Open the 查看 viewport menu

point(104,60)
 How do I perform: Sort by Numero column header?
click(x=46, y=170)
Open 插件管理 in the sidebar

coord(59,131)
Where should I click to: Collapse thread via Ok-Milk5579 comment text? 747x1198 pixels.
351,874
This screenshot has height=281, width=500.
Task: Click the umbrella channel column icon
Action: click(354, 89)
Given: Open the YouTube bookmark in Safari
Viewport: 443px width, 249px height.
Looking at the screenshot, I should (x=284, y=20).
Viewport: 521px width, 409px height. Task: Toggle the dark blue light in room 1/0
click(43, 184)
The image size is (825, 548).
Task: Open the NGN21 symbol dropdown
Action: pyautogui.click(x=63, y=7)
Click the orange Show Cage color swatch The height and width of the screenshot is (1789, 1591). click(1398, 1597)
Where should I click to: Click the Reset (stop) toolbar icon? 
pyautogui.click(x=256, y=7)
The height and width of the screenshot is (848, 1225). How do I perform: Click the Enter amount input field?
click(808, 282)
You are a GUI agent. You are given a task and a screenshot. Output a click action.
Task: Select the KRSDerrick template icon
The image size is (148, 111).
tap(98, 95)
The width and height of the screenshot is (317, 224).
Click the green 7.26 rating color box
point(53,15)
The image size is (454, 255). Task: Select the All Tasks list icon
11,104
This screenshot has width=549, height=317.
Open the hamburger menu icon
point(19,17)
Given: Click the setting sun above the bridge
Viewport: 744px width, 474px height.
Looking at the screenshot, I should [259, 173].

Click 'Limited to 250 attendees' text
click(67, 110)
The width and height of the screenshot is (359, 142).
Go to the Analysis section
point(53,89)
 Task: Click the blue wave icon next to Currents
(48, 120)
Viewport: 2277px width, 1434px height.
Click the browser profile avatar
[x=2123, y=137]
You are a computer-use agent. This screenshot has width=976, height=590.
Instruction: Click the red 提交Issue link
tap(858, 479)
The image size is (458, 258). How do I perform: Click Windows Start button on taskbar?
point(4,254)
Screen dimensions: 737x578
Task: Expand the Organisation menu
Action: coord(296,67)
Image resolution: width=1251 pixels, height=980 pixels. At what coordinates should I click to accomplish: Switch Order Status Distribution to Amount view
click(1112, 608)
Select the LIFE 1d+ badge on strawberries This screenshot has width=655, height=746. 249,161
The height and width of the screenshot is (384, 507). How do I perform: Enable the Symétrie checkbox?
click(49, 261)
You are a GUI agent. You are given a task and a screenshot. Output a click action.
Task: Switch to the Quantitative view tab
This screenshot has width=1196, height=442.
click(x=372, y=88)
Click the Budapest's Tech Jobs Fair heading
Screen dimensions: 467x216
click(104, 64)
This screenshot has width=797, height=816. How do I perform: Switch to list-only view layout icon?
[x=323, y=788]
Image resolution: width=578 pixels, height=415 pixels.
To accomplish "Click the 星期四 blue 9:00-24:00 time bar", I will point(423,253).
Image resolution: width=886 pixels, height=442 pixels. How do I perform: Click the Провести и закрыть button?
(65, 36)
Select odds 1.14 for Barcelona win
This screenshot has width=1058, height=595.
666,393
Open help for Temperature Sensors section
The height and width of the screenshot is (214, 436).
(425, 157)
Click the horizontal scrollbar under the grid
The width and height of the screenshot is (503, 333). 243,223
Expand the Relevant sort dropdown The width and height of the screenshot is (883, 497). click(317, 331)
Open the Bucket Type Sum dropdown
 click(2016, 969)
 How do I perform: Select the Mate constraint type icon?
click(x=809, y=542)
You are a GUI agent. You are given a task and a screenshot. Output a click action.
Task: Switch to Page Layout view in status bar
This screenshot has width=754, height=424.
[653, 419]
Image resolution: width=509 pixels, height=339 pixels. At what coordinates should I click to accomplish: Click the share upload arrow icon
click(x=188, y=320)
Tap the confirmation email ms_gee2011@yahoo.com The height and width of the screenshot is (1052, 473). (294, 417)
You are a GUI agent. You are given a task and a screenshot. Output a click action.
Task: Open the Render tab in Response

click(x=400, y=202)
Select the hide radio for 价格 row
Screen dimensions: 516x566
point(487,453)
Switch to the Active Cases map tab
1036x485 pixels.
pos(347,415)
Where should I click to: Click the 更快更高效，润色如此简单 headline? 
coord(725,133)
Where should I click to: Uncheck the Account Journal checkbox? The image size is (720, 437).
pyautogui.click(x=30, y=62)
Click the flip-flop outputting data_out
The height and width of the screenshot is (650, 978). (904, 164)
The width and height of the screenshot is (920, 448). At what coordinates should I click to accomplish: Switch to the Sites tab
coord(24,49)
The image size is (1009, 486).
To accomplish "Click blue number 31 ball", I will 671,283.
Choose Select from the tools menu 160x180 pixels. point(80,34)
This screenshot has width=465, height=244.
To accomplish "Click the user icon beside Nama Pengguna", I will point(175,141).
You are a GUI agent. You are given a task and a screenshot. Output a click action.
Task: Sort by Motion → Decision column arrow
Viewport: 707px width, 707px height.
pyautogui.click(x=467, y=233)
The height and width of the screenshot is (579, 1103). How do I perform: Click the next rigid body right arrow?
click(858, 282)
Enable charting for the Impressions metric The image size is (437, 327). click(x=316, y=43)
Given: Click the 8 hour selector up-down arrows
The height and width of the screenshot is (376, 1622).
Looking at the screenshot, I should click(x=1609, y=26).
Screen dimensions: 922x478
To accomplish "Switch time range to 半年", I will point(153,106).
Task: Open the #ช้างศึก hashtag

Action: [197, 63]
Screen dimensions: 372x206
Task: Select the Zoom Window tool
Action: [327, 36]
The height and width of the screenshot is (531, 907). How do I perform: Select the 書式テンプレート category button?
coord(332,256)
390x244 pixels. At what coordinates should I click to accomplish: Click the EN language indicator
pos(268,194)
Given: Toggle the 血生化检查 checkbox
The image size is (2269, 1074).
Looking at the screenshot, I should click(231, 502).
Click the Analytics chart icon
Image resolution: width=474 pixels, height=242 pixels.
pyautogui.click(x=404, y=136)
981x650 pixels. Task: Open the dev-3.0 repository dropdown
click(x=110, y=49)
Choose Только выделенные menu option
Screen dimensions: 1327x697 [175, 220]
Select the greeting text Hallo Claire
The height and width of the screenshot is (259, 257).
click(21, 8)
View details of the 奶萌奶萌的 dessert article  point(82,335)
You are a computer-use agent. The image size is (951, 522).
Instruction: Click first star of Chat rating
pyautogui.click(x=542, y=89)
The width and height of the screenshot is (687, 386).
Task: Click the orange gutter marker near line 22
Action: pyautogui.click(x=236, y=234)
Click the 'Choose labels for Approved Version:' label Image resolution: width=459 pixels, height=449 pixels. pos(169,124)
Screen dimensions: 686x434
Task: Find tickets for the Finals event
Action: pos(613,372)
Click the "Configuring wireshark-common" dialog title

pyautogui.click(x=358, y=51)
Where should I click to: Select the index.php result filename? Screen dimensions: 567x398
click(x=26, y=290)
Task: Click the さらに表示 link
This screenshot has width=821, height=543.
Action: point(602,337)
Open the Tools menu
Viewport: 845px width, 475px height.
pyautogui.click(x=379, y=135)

*****

[WHAT YOU NEED TO DO]
Find each line in the rows above that contains the word "dropdown" and copy it in full. Case counts.

[WRITTEN SOLUTION]
Task: Open the NGN21 symbol dropdown
Expand the Relevant sort dropdown The width and height of the screenshot is (883, 497). click(317, 331)
Open the Bucket Type Sum dropdown
981x650 pixels. Task: Open the dev-3.0 repository dropdown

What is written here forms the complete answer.